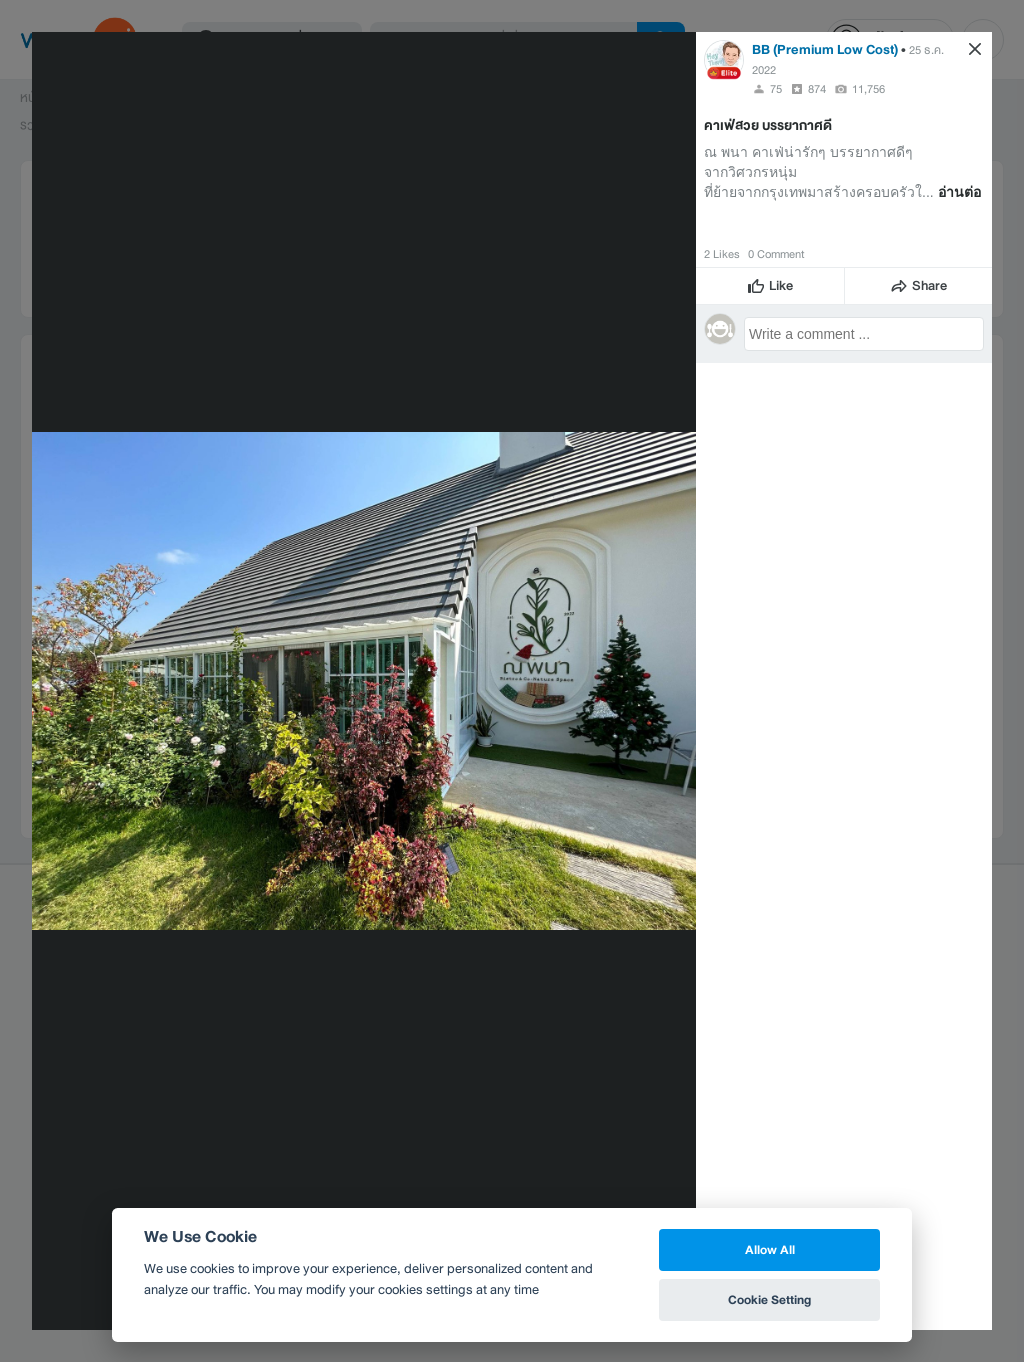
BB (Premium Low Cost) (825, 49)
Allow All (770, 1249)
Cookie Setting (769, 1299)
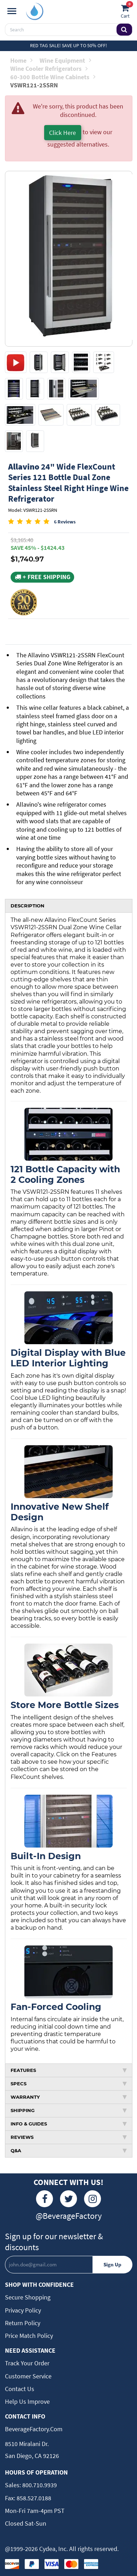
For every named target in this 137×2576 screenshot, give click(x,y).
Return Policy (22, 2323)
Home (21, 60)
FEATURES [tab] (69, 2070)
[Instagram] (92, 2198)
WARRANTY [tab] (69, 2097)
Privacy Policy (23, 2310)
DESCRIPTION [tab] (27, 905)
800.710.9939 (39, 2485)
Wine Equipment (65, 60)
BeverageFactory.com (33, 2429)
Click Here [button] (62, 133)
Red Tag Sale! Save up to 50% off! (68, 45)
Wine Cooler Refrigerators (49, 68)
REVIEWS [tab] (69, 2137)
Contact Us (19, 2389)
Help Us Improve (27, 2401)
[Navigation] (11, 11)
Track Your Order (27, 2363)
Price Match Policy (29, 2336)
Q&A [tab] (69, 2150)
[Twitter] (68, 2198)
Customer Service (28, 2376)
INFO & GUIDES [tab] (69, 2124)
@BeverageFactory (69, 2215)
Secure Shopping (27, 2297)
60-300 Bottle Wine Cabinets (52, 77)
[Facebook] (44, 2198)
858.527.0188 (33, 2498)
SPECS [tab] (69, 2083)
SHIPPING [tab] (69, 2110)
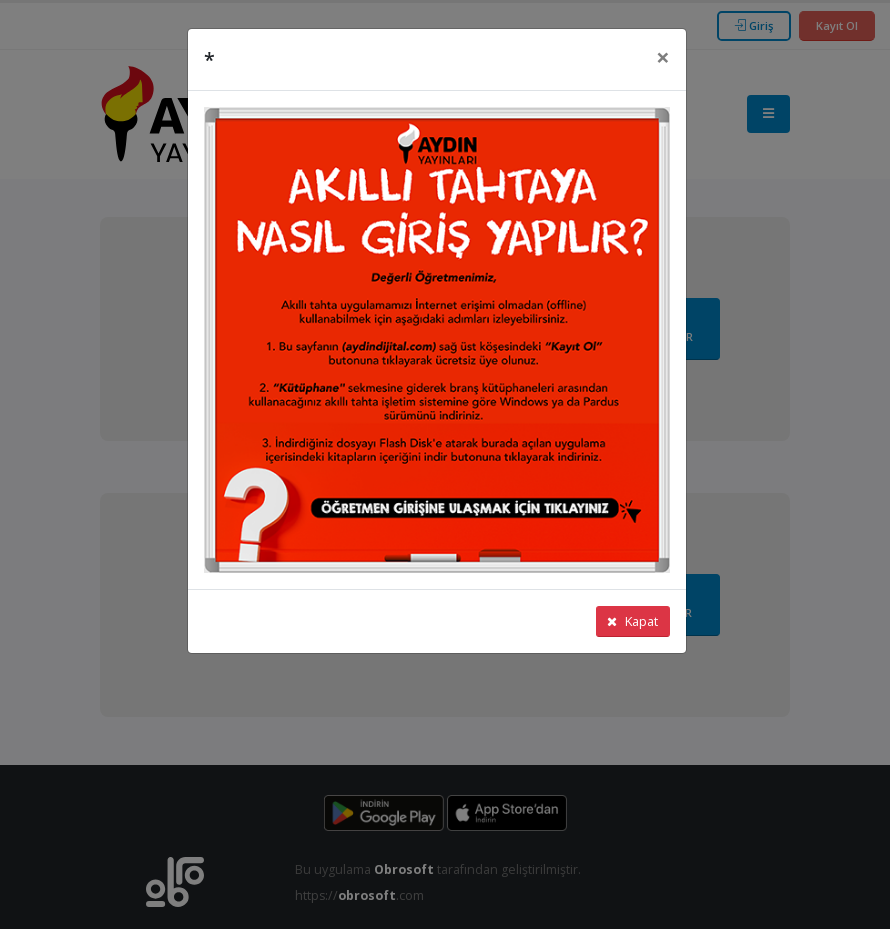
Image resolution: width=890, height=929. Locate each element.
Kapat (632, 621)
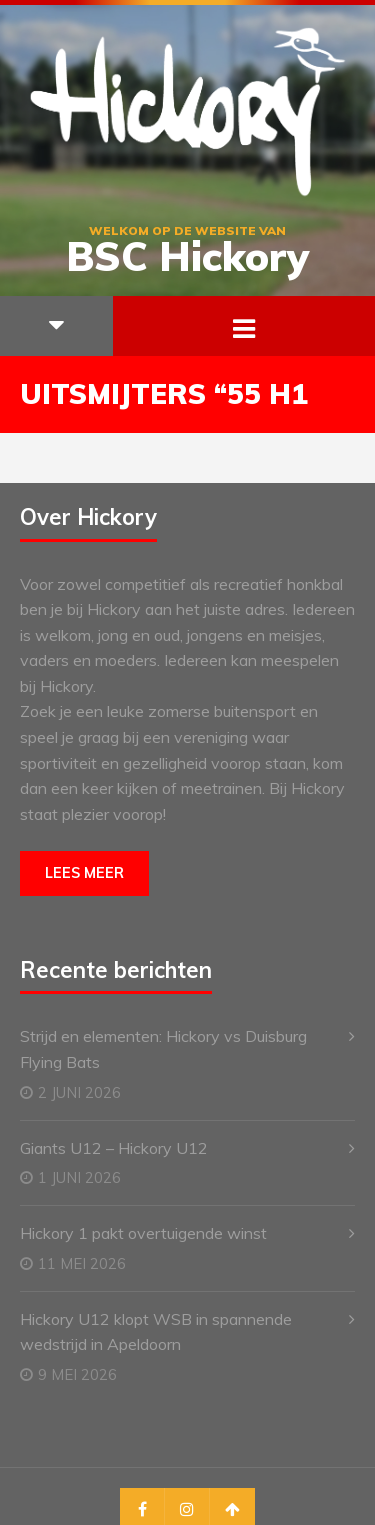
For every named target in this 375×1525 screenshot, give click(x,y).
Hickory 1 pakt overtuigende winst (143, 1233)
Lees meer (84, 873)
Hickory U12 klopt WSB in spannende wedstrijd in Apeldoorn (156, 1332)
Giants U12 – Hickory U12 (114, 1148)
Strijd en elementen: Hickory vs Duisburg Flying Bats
..........
> [Problem requirements] Filter the items above and copy each line that contains the string "BeverageFactory", matching case exactly.

> [Right answer]
BeverageFactory.com (33, 2429)
@BeverageFactory (69, 2215)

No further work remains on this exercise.